2.2. Tribological Testing

Tribological testing was carried out using a pin-on-disk tribometer (K-SST, KTmfk, Erlangen, Germany) as illustrated in Figure 1 in rotational sliding mode. Thereby, the disk was clamped in the stainless-steel lubricant reservoir with a screw and was driven by a three-jaw chuck.

Photograph of the pin-on-disk tribometer inside the climatic chamber (a) and schematic representation of the experimental setup (b).

To lubricate the contact, the reservoir was filled with 25 mL of a substitute SF (Laboratory for Biomechanics and Implant Research, Clinic for Orthopedics and Trauma Surgery, Heidelberg University Hospital, Heidelberg, Germany). Therefore, BCS (Biochrom, Berlin, Germany) with a composition according to Table 2 was used and diluted to a protein content of 20 ± 1 g/L according to ISO 14234-1 [47] by adding deionized water. For an anti-microbiological function and to reduce calcium phosphate layers on the material surfaces, 1.85 g/L sodium azide (NaN₃) as well as 5.85 g/L ethylenediaminetetraacetate (EDTA) were added. Since the fluid substantially influences the tribological performance, a detailed characterization of the respective rheological properties and the suitability for mimicking human SF was already shown and discussed in [77]. The fluid was pre-cooled to 4 °C and subsequently deep-frozen at −20 °C. Prior to testing, the BS was naturally thawed to 8 °C.

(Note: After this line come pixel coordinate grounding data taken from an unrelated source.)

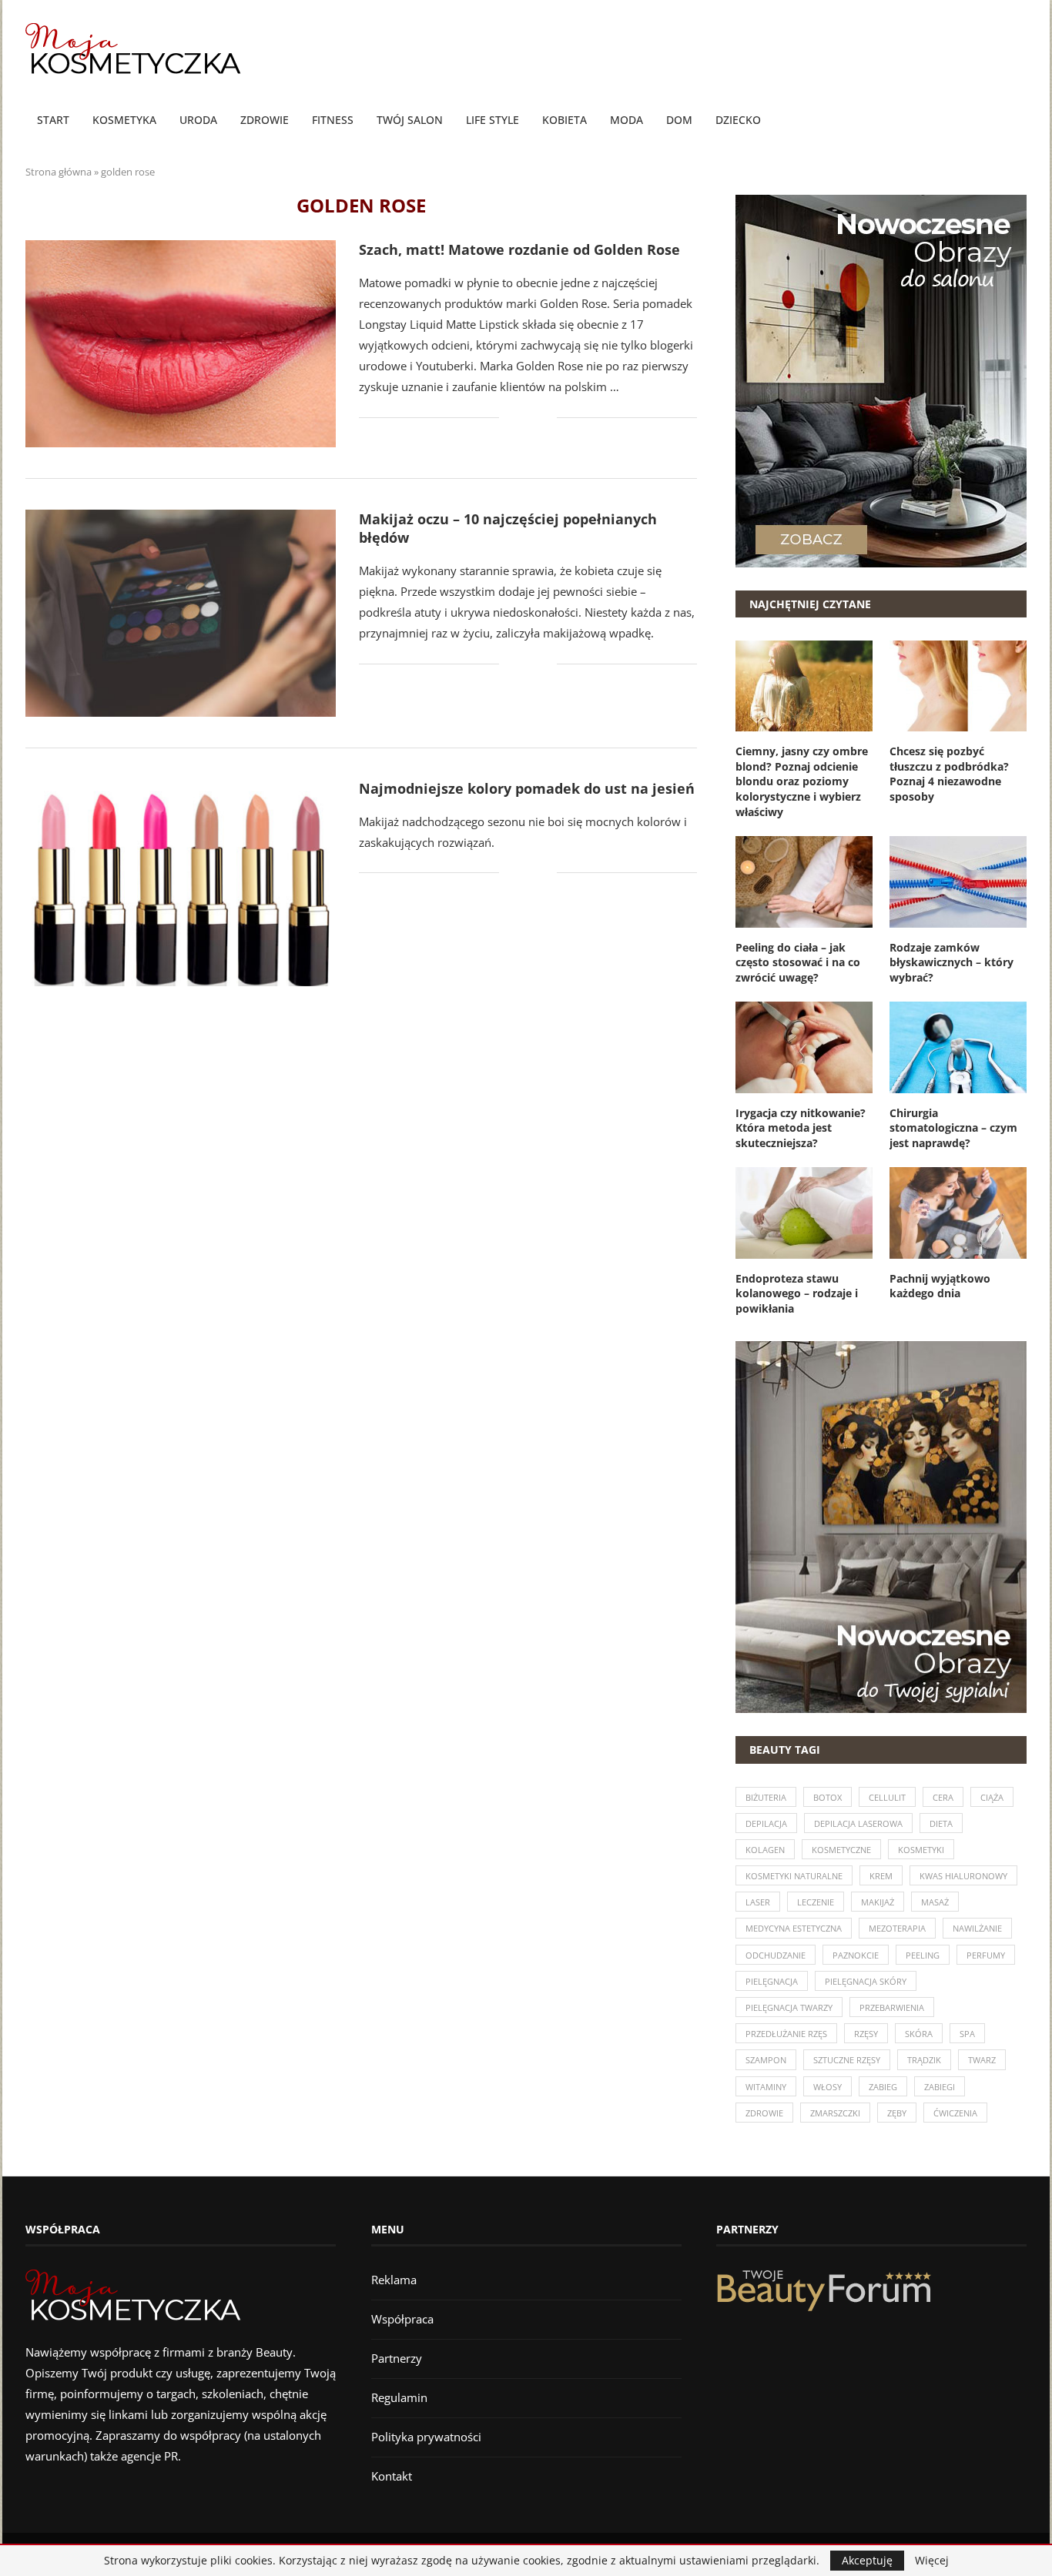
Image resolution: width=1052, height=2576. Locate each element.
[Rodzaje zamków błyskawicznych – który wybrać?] (958, 881)
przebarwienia (891, 2007)
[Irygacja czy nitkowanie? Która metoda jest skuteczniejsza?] (804, 1047)
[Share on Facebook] (522, 417)
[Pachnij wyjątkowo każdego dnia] (958, 1212)
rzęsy (866, 2033)
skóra (919, 2033)
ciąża (991, 1797)
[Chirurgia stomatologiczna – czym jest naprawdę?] (958, 1047)
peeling (923, 1955)
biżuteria (765, 1797)
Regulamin (399, 2397)
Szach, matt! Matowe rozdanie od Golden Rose (519, 249)
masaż (935, 1902)
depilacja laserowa (858, 1823)
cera (943, 1797)
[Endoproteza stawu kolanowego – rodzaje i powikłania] (804, 1212)
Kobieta (564, 119)
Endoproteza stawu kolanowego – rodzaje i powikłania (796, 1293)
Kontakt (391, 2476)
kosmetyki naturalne (794, 1876)
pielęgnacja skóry (865, 1981)
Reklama (394, 2279)
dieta (941, 1823)
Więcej (932, 2560)
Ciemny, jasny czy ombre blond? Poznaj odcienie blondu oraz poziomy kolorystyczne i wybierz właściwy (801, 781)
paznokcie (856, 1955)
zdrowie (764, 2113)
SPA (967, 2033)
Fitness (332, 119)
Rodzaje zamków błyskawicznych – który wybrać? (951, 962)
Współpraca (402, 2319)
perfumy (986, 1955)
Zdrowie (264, 119)
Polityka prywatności (426, 2436)
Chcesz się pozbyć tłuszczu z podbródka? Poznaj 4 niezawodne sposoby (949, 774)
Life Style (492, 119)
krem (881, 1876)
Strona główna (58, 172)
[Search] (1019, 121)
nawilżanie (977, 1928)
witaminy (765, 2087)
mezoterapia (897, 1928)
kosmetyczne (841, 1849)
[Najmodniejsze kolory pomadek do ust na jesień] (180, 882)
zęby (896, 2113)
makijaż (877, 1902)
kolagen (765, 1849)
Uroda (198, 119)
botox (827, 1797)
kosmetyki (921, 1849)
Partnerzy (396, 2358)
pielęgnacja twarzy (789, 2007)
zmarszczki (835, 2113)
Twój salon (410, 119)
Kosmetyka (124, 119)
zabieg (883, 2087)
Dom (679, 119)
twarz (982, 2060)
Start (53, 119)
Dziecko (738, 119)
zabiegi (939, 2087)
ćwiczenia (955, 2113)
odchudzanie (775, 1955)
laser (757, 1902)
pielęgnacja (771, 1981)
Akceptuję (867, 2560)
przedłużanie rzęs (786, 2033)
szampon (765, 2060)
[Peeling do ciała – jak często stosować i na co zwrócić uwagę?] (804, 881)
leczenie (815, 1902)
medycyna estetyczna (793, 1928)
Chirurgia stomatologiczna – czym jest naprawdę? (953, 1128)
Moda (626, 119)
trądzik (924, 2060)
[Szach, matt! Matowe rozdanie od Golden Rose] (180, 343)
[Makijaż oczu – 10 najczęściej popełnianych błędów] (180, 613)
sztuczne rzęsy (846, 2060)
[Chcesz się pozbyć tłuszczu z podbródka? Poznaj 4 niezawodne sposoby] (958, 686)
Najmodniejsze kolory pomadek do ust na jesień (527, 788)
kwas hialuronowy (963, 1876)
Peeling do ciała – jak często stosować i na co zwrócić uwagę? (797, 962)
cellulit (887, 1797)
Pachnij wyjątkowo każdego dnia (940, 1286)
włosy (827, 2087)
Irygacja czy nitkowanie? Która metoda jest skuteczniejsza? (800, 1128)
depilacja (766, 1823)
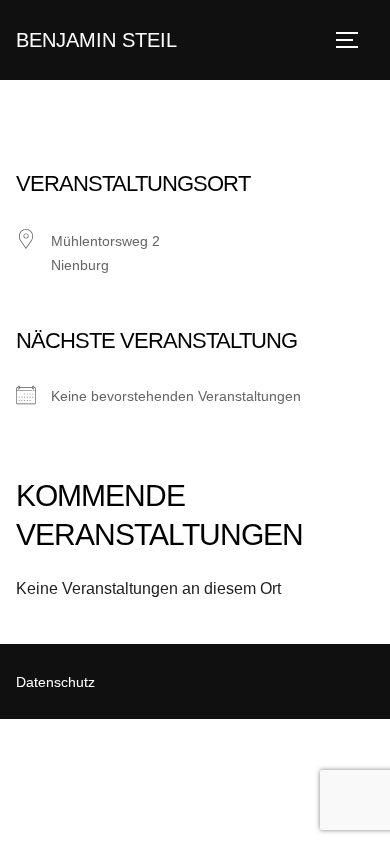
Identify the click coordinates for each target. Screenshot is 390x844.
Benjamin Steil (96, 40)
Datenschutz (55, 682)
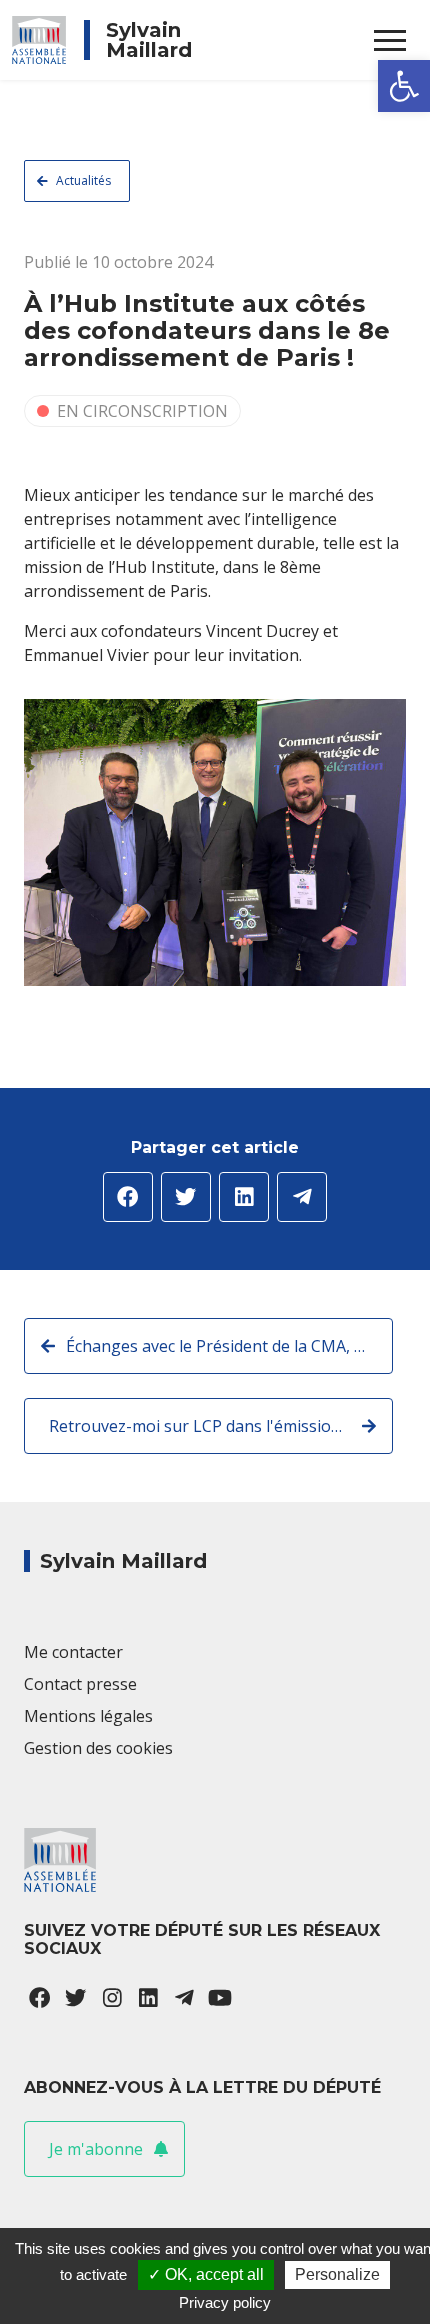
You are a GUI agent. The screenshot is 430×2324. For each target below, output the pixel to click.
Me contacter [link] (73, 1652)
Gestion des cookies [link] (98, 1748)
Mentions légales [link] (88, 1716)
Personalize (337, 2274)
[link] (404, 86)
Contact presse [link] (80, 1684)
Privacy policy (225, 2302)
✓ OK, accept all (206, 2274)
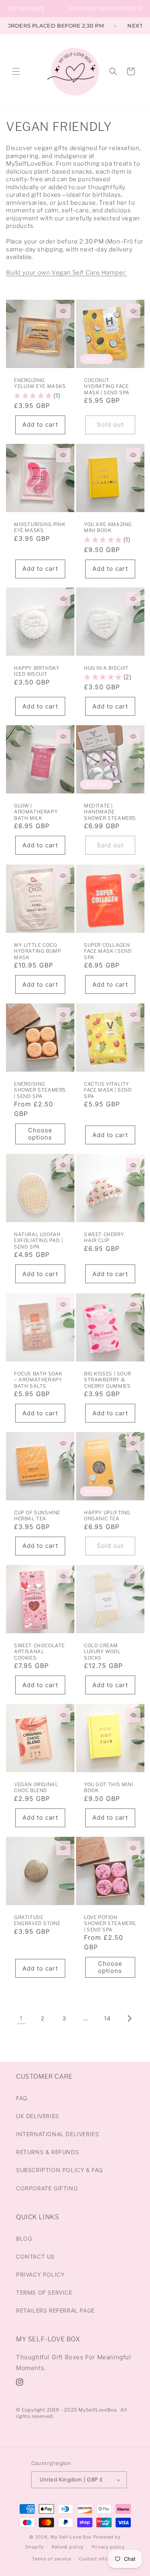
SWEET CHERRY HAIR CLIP (104, 1237)
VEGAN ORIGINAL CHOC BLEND (36, 1787)
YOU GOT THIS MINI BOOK (108, 1787)
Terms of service (51, 2559)
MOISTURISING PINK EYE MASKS (39, 527)
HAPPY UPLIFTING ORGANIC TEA (107, 1515)
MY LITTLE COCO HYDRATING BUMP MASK (37, 951)
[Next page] (129, 2018)
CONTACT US (35, 2256)
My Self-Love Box (71, 2537)
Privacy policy (108, 2547)
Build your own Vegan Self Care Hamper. (66, 272)
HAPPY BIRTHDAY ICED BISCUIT (36, 671)
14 (107, 2018)
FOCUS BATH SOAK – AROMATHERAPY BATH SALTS (38, 1379)
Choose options (40, 1133)
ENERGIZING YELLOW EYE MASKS (40, 383)
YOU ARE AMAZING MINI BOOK (108, 527)
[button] (16, 71)
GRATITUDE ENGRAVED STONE (37, 1920)
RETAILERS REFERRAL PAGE (55, 2310)
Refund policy (68, 2547)
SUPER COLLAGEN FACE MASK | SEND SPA (108, 951)
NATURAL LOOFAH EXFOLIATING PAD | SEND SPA (38, 1240)
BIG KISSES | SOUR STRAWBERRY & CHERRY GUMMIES (107, 1379)
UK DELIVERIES (37, 2116)
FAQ (22, 2098)
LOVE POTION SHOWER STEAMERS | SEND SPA (110, 1923)
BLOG (24, 2238)
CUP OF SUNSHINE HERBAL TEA (37, 1515)
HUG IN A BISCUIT (106, 668)
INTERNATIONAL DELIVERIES (57, 2134)
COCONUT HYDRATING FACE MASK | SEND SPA (107, 386)
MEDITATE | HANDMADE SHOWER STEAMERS (110, 812)
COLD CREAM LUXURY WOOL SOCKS (102, 1651)
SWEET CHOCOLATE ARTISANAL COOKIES (39, 1651)
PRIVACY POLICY (40, 2274)
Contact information (102, 2559)
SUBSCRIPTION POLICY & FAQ (59, 2169)
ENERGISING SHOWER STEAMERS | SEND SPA (40, 1090)
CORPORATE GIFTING (47, 2188)
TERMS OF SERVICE (44, 2292)
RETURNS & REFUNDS (47, 2152)
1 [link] (21, 2018)
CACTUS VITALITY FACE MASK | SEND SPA (108, 1090)
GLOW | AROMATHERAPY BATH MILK (36, 812)
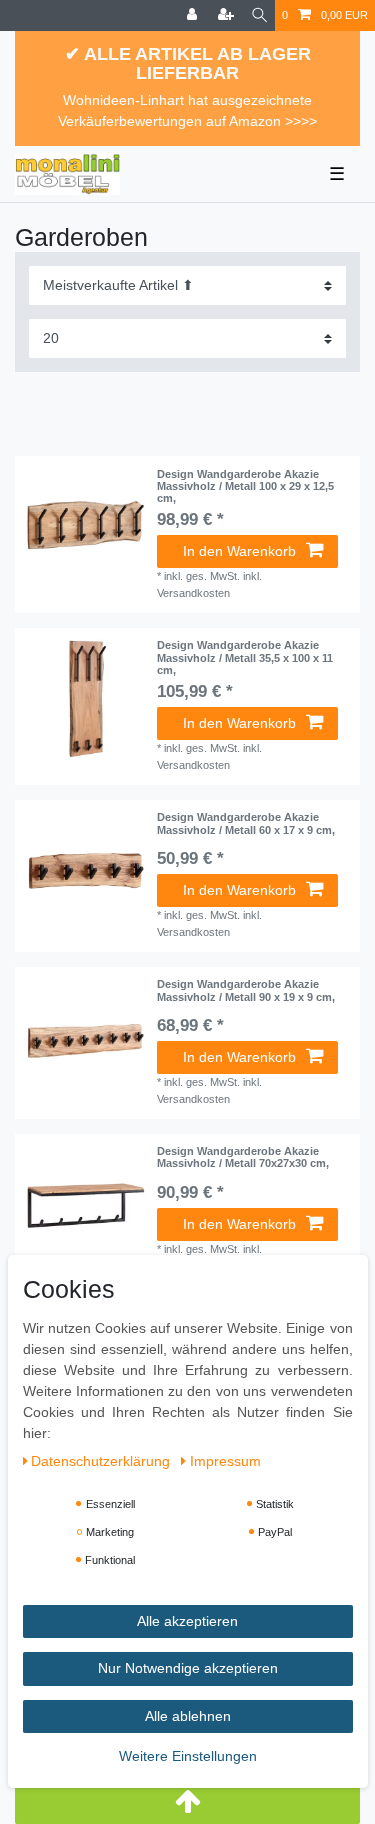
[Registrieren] (228, 15)
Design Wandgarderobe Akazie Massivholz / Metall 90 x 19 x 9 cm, (246, 990)
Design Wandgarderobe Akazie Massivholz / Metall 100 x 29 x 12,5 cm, (245, 486)
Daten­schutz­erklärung (102, 1461)
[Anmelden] (194, 15)
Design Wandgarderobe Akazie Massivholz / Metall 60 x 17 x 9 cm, (246, 823)
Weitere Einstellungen (188, 1756)
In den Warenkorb (239, 551)
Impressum (225, 1461)
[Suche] (259, 15)
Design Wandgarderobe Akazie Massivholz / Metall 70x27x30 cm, (243, 1157)
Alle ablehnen (188, 1716)
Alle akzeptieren (187, 1621)
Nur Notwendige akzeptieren (188, 1668)
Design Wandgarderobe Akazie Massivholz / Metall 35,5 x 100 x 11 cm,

BCS composition as specified by the supplier [77].

The pin was fixed to a cantilever, and a normal force F of 10 N was applied by means of a weight. The friction force was determined with strain gauges based upon the deflection of the cantilever with a scanning rate of 3 Hz. Thus, the coefficient of friction (COF) could also be determined from the quotient of the frictional force and the normal load. With a disk rotational speed of 1 s⁻¹ and a wear track radius of 15.92 mm, the sliding velocity u was set to 0.1 m/s. The tribometer was placed on a vibration damping frame and in an environmental chamber (3436/15, Feutron, Langenwetzendorf, Germany). A constant temperature of 37 ± 0.2 °C could thus be ensured in the lubricant bath and an ambient relative humidity of 50% in the surrounding environmental chamber. Uncoated references as well as coated pairings were tested, more specifically the following four disk|pin combinations:

UHMWPE|CoCr

UHMWPE|Ti64

UHMWPE:H|CoCr:W

UHMWPE:H|Ti64:W

For each pairing, three repetitions with new specimens were performed for statistical purposes. The experimental duration covered an overall sliding distance s of 2 × 10⁴ m, corresponding to 2 × 10⁵ cycles. To examine the temporal wear evolution as well, the tests were divided into 10 intervals of 2 × 10³ m or 2 × 10⁴ cycles, respectively. After each interval, the specimens were cleaned non-tactilely with distilled water and characterized regarding wear-related changes as described in Section 2.3. Subsequently, the evaporated or absorbed substitute SF was refilled to a level of 25 mL and the next interval was pursued.